• EXERCISE DIRECTIONS: All lines from the opening of the entries below through the line containing "Given: Open the template dropdown arrow" must be output exactly as they appear, with no other lines.

• RAW DATA:
---

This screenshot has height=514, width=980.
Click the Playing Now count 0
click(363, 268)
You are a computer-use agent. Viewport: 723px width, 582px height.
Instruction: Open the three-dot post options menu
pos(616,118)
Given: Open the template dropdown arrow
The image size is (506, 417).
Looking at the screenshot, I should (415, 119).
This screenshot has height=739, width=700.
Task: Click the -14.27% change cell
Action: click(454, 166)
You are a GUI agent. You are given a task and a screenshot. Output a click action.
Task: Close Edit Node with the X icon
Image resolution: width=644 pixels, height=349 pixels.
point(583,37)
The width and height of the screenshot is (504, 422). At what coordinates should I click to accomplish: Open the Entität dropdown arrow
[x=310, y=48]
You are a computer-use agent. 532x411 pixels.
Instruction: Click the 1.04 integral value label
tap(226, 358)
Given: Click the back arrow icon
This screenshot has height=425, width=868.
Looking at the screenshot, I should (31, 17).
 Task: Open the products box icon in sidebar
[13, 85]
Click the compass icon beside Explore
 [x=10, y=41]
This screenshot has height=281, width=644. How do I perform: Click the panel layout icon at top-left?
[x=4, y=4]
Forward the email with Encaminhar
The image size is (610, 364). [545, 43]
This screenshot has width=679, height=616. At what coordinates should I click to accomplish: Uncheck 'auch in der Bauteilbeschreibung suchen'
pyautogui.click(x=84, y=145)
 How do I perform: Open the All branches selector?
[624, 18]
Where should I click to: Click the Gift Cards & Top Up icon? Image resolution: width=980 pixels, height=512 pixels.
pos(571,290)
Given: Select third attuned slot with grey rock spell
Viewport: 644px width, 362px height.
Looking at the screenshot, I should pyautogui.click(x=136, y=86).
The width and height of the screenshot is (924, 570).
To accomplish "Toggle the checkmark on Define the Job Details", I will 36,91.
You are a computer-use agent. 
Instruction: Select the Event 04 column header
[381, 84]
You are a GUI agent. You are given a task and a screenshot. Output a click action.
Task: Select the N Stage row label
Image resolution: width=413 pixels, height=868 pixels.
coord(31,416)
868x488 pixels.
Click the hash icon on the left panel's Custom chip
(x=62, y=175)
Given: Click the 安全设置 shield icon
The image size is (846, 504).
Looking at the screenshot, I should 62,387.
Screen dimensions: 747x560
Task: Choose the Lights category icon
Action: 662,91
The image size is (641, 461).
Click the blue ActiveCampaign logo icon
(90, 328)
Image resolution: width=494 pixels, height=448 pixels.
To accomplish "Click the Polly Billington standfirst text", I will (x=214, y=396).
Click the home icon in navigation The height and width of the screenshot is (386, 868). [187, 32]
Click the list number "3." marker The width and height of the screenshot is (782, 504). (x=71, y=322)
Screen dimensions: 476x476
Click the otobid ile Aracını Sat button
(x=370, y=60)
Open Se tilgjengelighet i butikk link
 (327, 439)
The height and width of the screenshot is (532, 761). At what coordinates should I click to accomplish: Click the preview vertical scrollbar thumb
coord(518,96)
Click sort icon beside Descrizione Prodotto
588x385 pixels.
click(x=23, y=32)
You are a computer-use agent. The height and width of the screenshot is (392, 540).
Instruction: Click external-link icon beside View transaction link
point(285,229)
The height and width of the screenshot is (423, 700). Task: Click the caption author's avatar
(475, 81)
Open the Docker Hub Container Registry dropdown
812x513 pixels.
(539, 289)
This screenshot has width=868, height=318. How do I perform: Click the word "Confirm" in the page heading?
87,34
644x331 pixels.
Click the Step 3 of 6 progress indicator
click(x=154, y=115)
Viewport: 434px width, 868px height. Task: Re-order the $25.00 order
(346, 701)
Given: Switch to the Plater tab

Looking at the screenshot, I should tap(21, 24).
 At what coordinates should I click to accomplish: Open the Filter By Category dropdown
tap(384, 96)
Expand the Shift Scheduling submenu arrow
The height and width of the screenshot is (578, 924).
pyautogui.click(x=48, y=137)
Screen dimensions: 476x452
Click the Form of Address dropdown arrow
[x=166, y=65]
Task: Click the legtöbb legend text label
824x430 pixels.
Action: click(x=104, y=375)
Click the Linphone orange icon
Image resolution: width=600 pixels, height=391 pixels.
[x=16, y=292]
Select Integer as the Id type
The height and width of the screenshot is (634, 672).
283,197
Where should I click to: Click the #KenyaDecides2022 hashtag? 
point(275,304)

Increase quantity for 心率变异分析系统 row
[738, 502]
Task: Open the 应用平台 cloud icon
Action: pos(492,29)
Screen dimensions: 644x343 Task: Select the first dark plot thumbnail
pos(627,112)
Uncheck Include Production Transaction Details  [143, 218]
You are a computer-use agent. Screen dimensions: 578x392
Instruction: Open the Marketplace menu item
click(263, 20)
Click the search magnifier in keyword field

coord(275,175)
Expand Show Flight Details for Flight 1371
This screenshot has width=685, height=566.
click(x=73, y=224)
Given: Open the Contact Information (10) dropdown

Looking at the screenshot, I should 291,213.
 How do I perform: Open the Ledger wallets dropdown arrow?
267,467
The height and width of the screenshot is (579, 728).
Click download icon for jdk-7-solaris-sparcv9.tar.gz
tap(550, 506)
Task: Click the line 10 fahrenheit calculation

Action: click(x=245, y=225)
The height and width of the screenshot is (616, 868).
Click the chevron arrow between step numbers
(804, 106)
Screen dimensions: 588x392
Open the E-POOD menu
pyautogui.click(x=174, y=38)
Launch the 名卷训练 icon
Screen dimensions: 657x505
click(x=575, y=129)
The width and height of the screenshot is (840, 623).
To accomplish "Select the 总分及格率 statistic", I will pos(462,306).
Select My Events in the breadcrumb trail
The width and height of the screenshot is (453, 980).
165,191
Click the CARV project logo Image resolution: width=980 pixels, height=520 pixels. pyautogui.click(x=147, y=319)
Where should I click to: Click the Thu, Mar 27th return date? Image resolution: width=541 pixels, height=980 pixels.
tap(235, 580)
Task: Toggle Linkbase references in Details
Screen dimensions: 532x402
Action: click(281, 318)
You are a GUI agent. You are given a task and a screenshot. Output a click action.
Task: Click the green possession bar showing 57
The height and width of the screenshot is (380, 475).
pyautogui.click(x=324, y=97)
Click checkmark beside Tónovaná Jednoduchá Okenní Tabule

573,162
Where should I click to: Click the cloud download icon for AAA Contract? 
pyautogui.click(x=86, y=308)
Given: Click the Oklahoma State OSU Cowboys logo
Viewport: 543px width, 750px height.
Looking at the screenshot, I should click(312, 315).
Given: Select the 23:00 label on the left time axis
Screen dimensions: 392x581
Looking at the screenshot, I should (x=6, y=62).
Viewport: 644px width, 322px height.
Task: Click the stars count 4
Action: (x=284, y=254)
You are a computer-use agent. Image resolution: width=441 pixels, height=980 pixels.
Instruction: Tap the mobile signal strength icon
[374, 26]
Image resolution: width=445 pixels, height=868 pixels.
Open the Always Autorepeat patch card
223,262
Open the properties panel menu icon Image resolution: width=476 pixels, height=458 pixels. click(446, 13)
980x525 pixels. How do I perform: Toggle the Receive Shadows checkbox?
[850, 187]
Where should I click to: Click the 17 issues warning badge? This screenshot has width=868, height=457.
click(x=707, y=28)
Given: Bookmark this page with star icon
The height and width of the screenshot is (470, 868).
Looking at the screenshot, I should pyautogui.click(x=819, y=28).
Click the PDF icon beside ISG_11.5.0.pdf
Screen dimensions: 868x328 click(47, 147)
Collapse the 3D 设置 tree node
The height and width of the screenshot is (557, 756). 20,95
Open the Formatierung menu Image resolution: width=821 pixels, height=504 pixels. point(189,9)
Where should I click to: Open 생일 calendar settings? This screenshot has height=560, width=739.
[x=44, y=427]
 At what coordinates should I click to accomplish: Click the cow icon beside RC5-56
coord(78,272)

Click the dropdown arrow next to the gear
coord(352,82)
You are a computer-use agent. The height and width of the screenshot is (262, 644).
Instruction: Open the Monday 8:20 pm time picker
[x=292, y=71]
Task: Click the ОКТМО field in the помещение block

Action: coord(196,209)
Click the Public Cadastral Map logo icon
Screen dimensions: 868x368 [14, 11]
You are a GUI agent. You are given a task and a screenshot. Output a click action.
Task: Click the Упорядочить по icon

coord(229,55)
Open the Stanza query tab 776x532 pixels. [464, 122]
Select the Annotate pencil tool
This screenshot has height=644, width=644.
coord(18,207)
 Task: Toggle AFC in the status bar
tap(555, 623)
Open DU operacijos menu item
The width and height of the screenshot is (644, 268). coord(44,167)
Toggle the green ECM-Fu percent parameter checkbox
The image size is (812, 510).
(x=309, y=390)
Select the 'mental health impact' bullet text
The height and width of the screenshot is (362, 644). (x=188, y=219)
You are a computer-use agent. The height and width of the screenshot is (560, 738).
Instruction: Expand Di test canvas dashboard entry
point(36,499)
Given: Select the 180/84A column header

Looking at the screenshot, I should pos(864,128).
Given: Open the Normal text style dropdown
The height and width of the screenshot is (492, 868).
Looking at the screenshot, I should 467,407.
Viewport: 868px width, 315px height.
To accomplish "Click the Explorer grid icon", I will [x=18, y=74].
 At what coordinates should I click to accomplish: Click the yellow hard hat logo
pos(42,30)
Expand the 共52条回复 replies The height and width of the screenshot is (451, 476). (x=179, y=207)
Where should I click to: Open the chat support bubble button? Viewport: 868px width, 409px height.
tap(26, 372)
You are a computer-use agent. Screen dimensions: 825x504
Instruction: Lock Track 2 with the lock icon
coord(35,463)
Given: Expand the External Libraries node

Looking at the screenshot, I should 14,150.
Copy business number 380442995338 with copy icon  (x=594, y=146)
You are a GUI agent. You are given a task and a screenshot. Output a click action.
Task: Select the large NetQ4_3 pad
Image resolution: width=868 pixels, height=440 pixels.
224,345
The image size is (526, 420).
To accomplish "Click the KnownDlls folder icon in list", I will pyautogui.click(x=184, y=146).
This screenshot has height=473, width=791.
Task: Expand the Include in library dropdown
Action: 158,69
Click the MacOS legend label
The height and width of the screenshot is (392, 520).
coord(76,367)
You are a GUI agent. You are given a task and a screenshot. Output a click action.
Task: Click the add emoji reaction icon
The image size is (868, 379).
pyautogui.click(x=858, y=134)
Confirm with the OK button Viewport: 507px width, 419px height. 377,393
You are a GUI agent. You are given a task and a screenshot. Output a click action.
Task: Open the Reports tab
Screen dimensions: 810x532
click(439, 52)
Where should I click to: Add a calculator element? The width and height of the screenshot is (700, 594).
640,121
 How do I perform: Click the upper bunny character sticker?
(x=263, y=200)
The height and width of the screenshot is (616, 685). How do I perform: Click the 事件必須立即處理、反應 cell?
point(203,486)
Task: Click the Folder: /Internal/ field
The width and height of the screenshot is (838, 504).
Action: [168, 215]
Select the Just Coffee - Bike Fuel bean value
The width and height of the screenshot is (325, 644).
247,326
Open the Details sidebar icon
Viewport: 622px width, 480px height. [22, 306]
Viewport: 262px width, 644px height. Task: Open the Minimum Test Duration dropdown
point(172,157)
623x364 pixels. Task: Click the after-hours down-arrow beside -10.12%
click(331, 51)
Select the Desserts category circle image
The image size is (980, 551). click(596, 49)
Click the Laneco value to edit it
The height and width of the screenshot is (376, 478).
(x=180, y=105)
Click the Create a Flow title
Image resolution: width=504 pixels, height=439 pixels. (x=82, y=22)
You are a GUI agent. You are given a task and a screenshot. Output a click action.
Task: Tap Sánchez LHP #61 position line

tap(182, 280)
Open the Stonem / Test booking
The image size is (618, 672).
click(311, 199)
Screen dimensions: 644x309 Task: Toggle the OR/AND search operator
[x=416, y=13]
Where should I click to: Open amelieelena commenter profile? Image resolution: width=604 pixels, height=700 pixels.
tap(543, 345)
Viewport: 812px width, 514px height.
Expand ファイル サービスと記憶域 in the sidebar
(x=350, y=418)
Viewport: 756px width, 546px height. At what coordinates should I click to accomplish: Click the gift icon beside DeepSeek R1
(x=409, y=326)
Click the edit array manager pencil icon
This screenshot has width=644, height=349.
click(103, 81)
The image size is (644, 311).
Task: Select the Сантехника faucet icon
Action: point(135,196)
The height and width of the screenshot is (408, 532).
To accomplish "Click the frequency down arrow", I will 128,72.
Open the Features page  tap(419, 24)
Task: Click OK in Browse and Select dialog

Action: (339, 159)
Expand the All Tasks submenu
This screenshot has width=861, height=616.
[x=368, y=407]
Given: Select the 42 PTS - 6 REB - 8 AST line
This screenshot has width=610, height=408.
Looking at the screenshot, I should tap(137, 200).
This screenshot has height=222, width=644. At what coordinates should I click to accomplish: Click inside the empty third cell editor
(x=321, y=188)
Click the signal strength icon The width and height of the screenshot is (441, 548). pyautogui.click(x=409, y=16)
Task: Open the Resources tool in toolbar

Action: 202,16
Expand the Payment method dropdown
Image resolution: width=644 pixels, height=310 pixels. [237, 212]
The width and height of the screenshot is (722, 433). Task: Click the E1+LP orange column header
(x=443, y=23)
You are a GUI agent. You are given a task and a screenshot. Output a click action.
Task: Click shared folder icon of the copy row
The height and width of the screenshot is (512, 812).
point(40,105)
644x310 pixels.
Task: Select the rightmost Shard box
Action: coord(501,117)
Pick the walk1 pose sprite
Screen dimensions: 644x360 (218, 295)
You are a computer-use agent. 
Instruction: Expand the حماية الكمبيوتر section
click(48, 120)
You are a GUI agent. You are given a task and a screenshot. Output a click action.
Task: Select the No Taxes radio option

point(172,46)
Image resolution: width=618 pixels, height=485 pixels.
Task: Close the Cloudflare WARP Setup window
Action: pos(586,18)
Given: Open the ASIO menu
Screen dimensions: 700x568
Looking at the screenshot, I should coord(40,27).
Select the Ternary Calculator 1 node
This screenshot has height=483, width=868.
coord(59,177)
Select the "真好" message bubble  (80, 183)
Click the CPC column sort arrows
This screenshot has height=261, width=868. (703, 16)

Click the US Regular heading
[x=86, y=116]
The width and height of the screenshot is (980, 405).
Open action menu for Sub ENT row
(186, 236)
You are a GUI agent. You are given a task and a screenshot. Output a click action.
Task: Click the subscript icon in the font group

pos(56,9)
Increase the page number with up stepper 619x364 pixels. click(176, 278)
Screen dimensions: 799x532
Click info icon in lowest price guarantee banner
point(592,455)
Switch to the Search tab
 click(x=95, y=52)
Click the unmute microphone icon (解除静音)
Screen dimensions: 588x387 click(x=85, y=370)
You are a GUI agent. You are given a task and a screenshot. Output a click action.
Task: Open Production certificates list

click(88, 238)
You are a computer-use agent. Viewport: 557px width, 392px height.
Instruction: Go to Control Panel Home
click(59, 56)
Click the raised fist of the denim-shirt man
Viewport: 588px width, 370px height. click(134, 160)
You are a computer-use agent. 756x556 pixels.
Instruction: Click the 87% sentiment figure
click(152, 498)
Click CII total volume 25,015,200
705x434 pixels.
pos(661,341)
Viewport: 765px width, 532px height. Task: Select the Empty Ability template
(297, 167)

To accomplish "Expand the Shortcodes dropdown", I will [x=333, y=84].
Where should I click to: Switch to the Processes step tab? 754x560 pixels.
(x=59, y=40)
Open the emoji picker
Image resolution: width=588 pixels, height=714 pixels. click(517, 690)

---

• SOLVED PROBLEM:
This screenshot has height=514, width=980.
Click the Playing Now count 0
click(363, 268)
You are a computer-use agent. Viewport: 723px width, 582px height.
Instruction: Open the three-dot post options menu
pos(616,118)
Given: Open the template dropdown arrow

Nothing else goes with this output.